O grupo que arquiteta a venda do futebol está na gestão da agremiação por força de uma medida liminar, deferida em processo judicial que anda a passos de tartaruga no Poder Judiciário Fluminense. Não apenas ela, mas todo o conselho deliberativo se encontra no poder graças a uma decisão provisória. Qualquer pessoa de bom senso que estivesse nessa situação, jamais iria capitanear um negócio de tamanha magnitude, sem estar com sua situação jurídica devidamente sedimentada na gestão da agremiação. Mas no Vasco isso pouco importa…

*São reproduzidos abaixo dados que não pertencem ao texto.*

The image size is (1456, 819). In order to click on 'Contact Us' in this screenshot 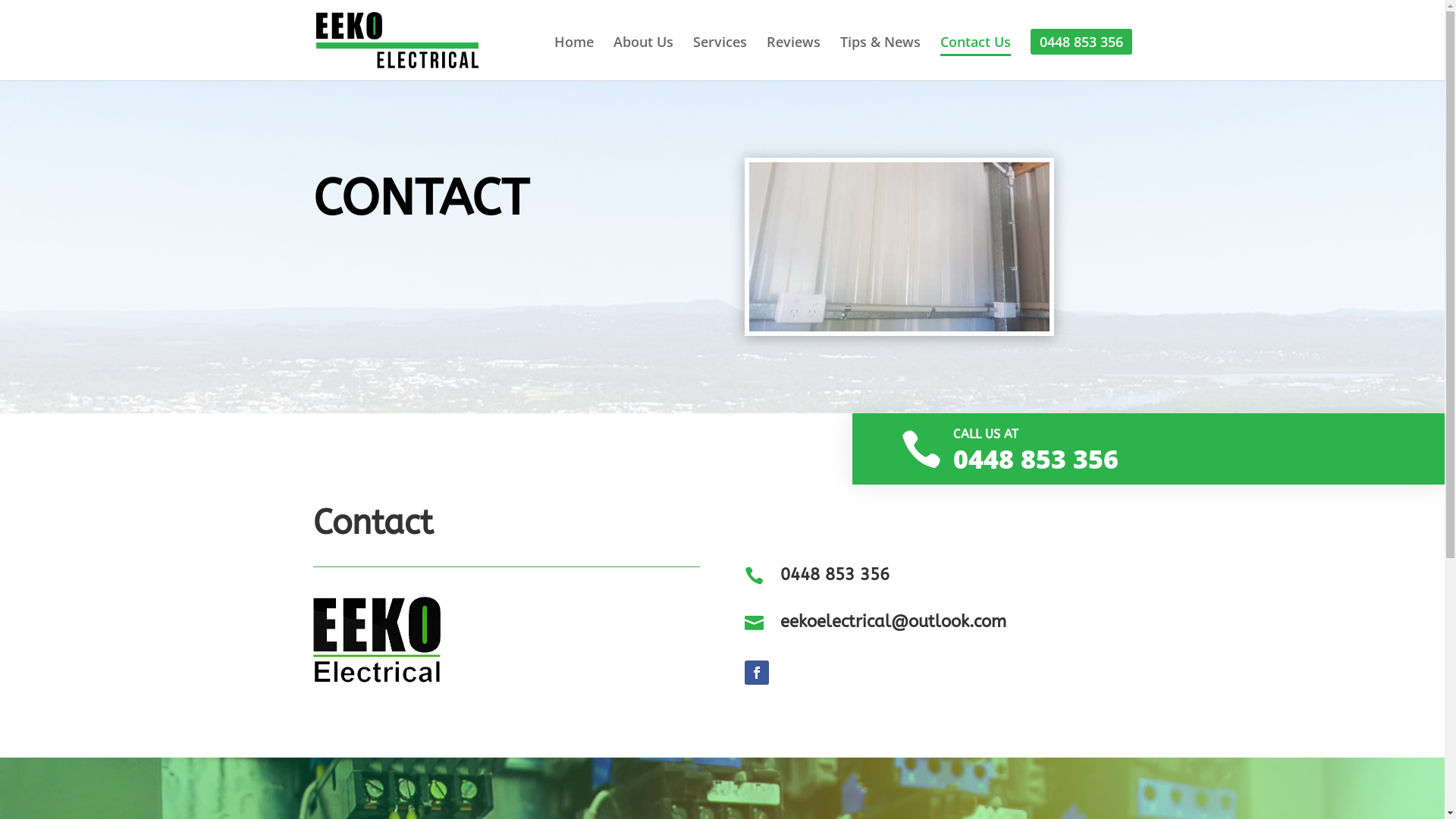, I will do `click(975, 55)`.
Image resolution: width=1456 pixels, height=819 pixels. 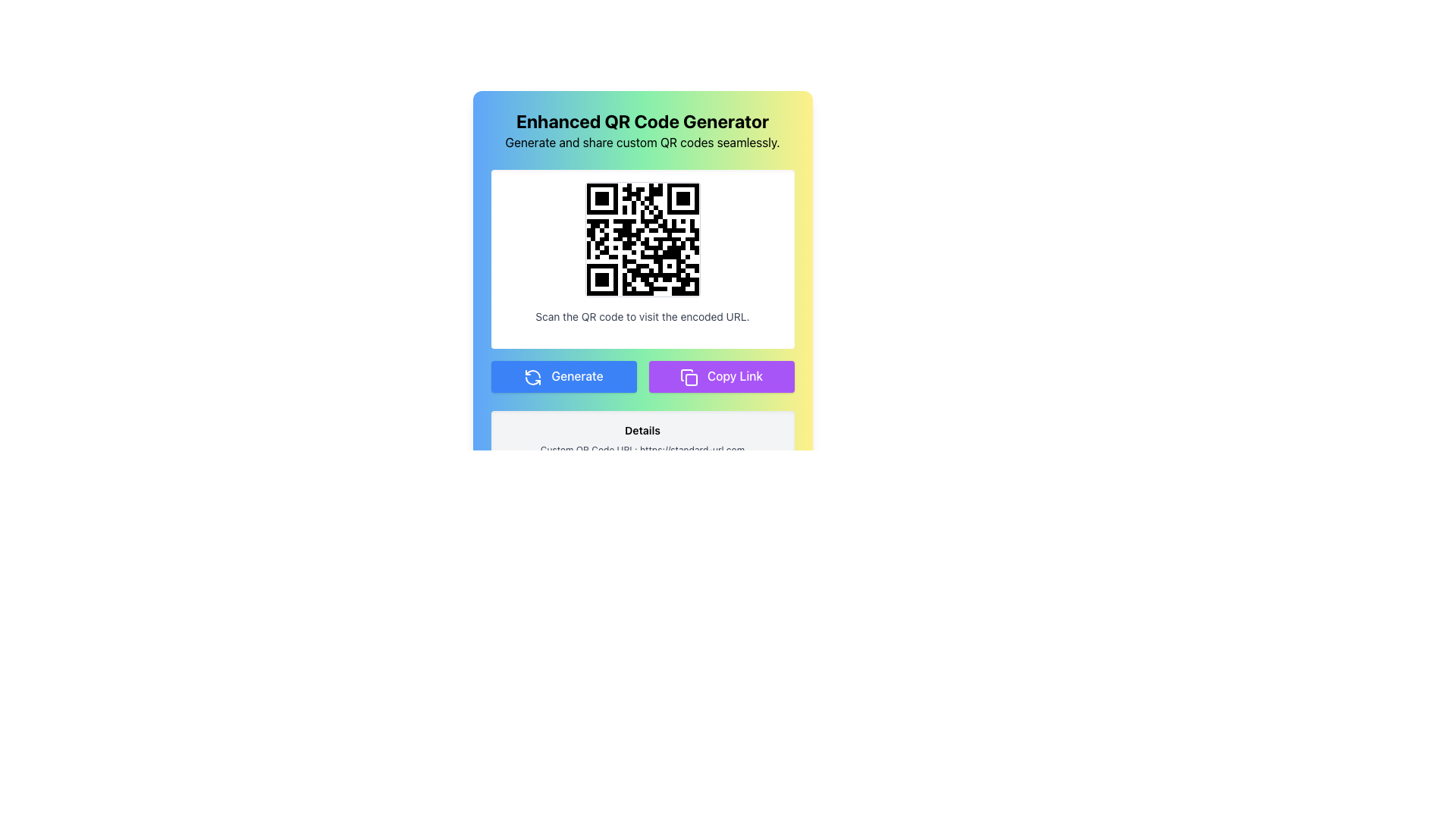 I want to click on title text label located at the top center of the interface, which indicates the main purpose of the QR code generation application, so click(x=642, y=120).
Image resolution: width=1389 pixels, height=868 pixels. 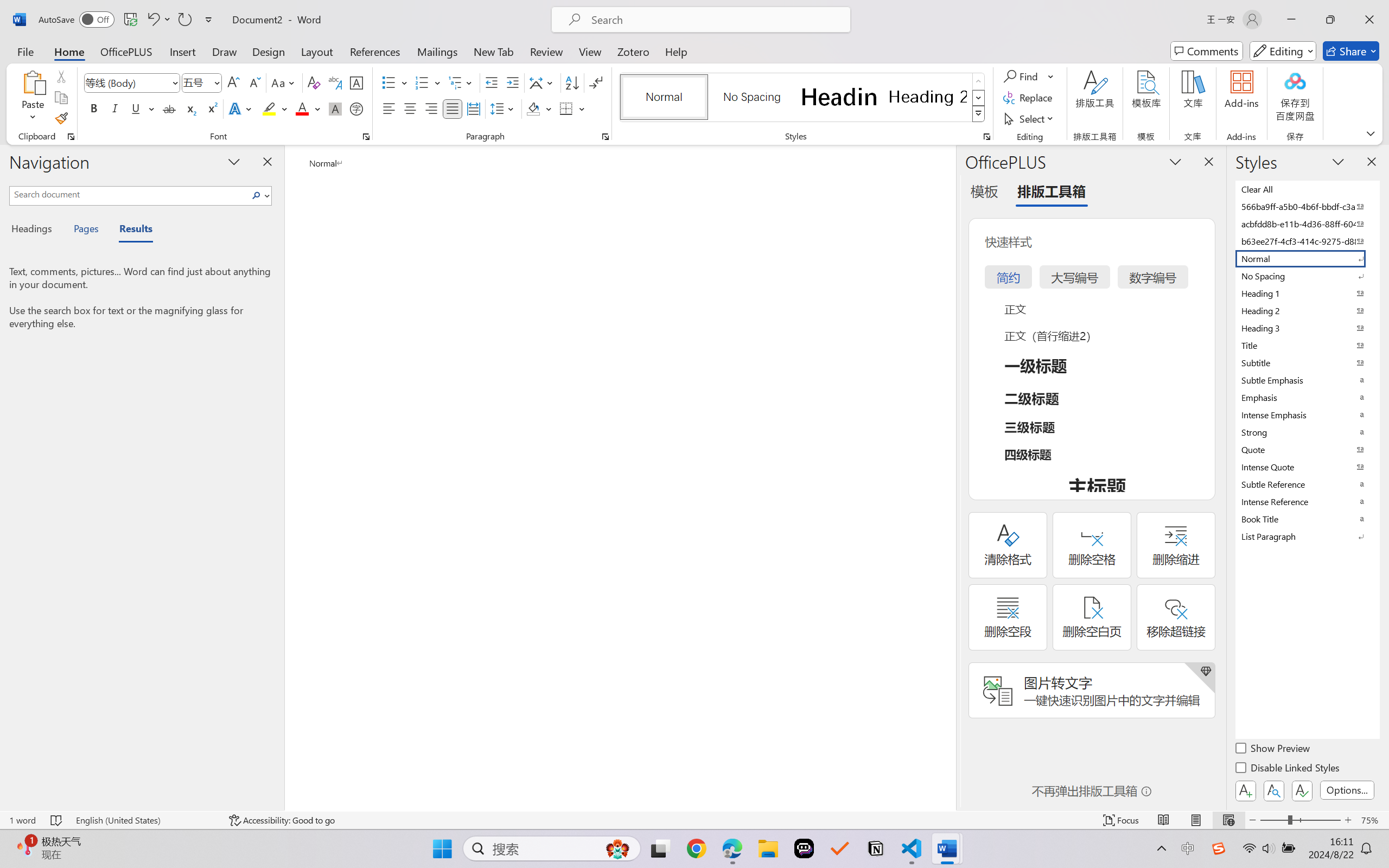 What do you see at coordinates (69, 50) in the screenshot?
I see `'Home'` at bounding box center [69, 50].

A diretoria não teve a maior votação na eleição realizada em 2020. Perdeu na urna e não possui o mínimo de legitimidade para levar adiante um processo que será irreversível para o clube. Aliás, chama a atenção o fato da 777 partners aceitar celebrar um negócio com uma diretoria provisória. Porque será que eles não se preocupam com esse risco???

Pelo que vimos até agora e só através do que consta de um mero contrato de garantia de empréstimo, já deu para identificar nesse jogo, que nada tem de divertido, ao menos 7 defeitos gritantes.

Imaginem quando fizerem o contrato da venda definitiva.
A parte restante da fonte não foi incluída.